_DATA PROVIDED_:
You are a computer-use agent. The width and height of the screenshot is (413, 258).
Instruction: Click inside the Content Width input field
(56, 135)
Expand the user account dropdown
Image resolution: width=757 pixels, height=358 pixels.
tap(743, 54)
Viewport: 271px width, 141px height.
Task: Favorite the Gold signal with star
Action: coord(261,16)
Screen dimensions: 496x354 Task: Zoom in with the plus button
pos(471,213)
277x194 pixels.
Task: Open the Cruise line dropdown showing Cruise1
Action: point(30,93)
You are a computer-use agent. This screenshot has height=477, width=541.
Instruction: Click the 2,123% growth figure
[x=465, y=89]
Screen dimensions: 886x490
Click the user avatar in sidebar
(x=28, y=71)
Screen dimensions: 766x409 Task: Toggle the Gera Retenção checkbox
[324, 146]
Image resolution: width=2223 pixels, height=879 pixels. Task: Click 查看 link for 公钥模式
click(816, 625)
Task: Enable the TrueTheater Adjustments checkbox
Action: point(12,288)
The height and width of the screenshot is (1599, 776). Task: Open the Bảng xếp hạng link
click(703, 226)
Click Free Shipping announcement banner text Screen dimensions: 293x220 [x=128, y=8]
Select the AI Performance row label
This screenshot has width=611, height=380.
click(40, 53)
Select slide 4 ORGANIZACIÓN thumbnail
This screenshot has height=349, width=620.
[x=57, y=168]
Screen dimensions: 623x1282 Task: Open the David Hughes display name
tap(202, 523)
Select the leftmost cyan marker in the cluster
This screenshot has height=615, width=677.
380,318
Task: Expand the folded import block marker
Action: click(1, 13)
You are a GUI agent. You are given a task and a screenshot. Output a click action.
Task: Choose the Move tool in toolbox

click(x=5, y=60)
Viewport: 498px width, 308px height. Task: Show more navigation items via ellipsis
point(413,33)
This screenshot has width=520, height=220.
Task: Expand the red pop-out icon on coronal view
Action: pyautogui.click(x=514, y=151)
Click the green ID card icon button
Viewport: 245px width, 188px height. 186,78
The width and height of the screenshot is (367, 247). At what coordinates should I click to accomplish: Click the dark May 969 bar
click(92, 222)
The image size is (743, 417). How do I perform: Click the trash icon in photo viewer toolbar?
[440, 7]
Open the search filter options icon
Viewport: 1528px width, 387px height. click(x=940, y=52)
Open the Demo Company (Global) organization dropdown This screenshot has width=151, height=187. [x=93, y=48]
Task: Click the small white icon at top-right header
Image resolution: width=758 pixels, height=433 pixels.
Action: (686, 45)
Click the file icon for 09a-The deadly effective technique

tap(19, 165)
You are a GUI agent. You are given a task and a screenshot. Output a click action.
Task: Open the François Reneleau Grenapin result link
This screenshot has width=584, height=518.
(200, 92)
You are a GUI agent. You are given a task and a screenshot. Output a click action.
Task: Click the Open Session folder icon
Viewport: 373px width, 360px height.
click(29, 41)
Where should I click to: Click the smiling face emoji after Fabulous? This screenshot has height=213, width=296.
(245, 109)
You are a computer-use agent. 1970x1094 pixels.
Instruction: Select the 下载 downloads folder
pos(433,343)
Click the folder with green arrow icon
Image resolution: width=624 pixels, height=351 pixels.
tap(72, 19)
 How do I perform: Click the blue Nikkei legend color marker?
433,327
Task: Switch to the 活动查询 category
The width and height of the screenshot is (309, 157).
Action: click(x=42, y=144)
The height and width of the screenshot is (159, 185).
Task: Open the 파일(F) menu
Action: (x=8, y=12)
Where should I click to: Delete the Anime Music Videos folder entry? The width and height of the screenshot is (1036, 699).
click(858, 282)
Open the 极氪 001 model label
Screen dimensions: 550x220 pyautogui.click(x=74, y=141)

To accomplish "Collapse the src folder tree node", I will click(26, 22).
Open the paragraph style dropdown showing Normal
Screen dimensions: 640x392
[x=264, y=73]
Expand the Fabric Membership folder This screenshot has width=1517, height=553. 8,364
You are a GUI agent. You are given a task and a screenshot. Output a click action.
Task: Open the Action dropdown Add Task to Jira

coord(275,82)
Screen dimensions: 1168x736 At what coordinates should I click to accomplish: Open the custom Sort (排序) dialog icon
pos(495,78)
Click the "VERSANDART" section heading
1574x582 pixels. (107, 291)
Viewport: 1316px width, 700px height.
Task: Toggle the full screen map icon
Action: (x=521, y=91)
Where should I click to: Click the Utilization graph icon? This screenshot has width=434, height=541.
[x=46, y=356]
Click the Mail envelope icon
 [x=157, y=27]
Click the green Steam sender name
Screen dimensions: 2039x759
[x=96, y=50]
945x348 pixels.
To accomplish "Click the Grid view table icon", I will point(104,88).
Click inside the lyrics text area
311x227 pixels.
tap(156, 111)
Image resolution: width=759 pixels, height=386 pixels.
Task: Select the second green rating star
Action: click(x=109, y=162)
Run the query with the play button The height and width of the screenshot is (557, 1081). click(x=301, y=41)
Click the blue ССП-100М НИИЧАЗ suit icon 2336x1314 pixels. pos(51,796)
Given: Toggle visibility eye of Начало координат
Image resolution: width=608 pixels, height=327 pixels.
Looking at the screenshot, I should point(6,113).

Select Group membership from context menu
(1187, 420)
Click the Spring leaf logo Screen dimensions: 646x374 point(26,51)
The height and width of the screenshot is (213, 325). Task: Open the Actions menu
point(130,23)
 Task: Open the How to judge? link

_SET EXERCISE_: Can you reproduce every row above verbatim, from the first through the last?

_RESULT FOR THIS EXERCISE_:
You are a computer-use agent. The width and height of the screenshot is (413, 258).
Instruction: Click inside the Content Width input field
(56, 135)
Expand the user account dropdown
Image resolution: width=757 pixels, height=358 pixels.
tap(743, 54)
Viewport: 271px width, 141px height.
Task: Favorite the Gold signal with star
Action: coord(261,16)
Screen dimensions: 496x354 Task: Zoom in with the plus button
pos(471,213)
277x194 pixels.
Task: Open the Cruise line dropdown showing Cruise1
Action: point(30,93)
You are a computer-use agent. This screenshot has height=477, width=541.
Instruction: Click the 2,123% growth figure
[x=465, y=89]
Screen dimensions: 886x490
Click the user avatar in sidebar
(x=28, y=71)
Screen dimensions: 766x409 Task: Toggle the Gera Retenção checkbox
[324, 146]
Image resolution: width=2223 pixels, height=879 pixels. Task: Click 查看 link for 公钥模式
click(816, 625)
Task: Enable the TrueTheater Adjustments checkbox
Action: point(12,288)
The height and width of the screenshot is (1599, 776). Task: Open the Bảng xếp hạng link
click(703, 226)
Click Free Shipping announcement banner text Screen dimensions: 293x220 [x=128, y=8]
Select the AI Performance row label
This screenshot has width=611, height=380.
click(40, 53)
Select slide 4 ORGANIZACIÓN thumbnail
This screenshot has height=349, width=620.
[x=57, y=168]
Screen dimensions: 623x1282 Task: Open the David Hughes display name
tap(202, 523)
Select the leftmost cyan marker in the cluster
This screenshot has height=615, width=677.
380,318
Task: Expand the folded import block marker
Action: click(1, 13)
You are a GUI agent. You are given a task and a screenshot. Output a click action.
Task: Choose the Move tool in toolbox

click(x=5, y=60)
Viewport: 498px width, 308px height. Task: Show more navigation items via ellipsis
point(413,33)
This screenshot has width=520, height=220.
Task: Expand the red pop-out icon on coronal view
Action: pyautogui.click(x=514, y=151)
Click the green ID card icon button
Viewport: 245px width, 188px height. 186,78
The width and height of the screenshot is (367, 247). At what coordinates should I click to accomplish: Click the dark May 969 bar
click(92, 222)
The image size is (743, 417). How do I perform: Click the trash icon in photo viewer toolbar?
[440, 7]
Open the search filter options icon
Viewport: 1528px width, 387px height. click(x=940, y=52)
Open the Demo Company (Global) organization dropdown This screenshot has width=151, height=187. [x=93, y=48]
Task: Click the small white icon at top-right header
Image resolution: width=758 pixels, height=433 pixels.
Action: (686, 45)
Click the file icon for 09a-The deadly effective technique

tap(19, 165)
You are a GUI agent. You are given a task and a screenshot. Output a click action.
Task: Open the François Reneleau Grenapin result link
This screenshot has width=584, height=518.
(200, 92)
You are a GUI agent. You are given a task and a screenshot. Output a click action.
Task: Click the Open Session folder icon
Viewport: 373px width, 360px height.
click(29, 41)
Where should I click to: Click the smiling face emoji after Fabulous? This screenshot has height=213, width=296.
(245, 109)
You are a computer-use agent. 1970x1094 pixels.
Instruction: Select the 下载 downloads folder
pos(433,343)
Click the folder with green arrow icon
Image resolution: width=624 pixels, height=351 pixels.
tap(72, 19)
 How do I perform: Click the blue Nikkei legend color marker?
433,327
Task: Switch to the 活动查询 category
The width and height of the screenshot is (309, 157).
Action: click(x=42, y=144)
The height and width of the screenshot is (159, 185).
Task: Open the 파일(F) menu
Action: (x=8, y=12)
Where should I click to: Delete the Anime Music Videos folder entry? The width and height of the screenshot is (1036, 699).
click(858, 282)
Open the 极氪 001 model label
Screen dimensions: 550x220 pyautogui.click(x=74, y=141)

To accomplish "Collapse the src folder tree node", I will click(26, 22).
Open the paragraph style dropdown showing Normal
Screen dimensions: 640x392
[x=264, y=73]
Expand the Fabric Membership folder This screenshot has width=1517, height=553. 8,364
You are a GUI agent. You are given a task and a screenshot. Output a click action.
Task: Open the Action dropdown Add Task to Jira

coord(275,82)
Screen dimensions: 1168x736 At what coordinates should I click to accomplish: Open the custom Sort (排序) dialog icon
pos(495,78)
Click the "VERSANDART" section heading
1574x582 pixels. (107, 291)
Viewport: 1316px width, 700px height.
Task: Toggle the full screen map icon
Action: (x=521, y=91)
Where should I click to: Click the Utilization graph icon? This screenshot has width=434, height=541.
[x=46, y=356]
Click the Mail envelope icon
 [x=157, y=27]
Click the green Steam sender name
Screen dimensions: 2039x759
[x=96, y=50]
945x348 pixels.
To accomplish "Click the Grid view table icon", I will point(104,88).
Click inside the lyrics text area
311x227 pixels.
tap(156, 111)
Image resolution: width=759 pixels, height=386 pixels.
Task: Select the second green rating star
Action: click(x=109, y=162)
Run the query with the play button The height and width of the screenshot is (557, 1081). click(x=301, y=41)
Click the blue ССП-100М НИИЧАЗ suit icon 2336x1314 pixels. pos(51,796)
Given: Toggle visibility eye of Начало координат
Image resolution: width=608 pixels, height=327 pixels.
Looking at the screenshot, I should point(6,113).

Select Group membership from context menu
(1187, 420)
Click the Spring leaf logo Screen dimensions: 646x374 point(26,51)
The height and width of the screenshot is (213, 325). Task: Open the Actions menu
point(130,23)
 Task: Open the How to judge? link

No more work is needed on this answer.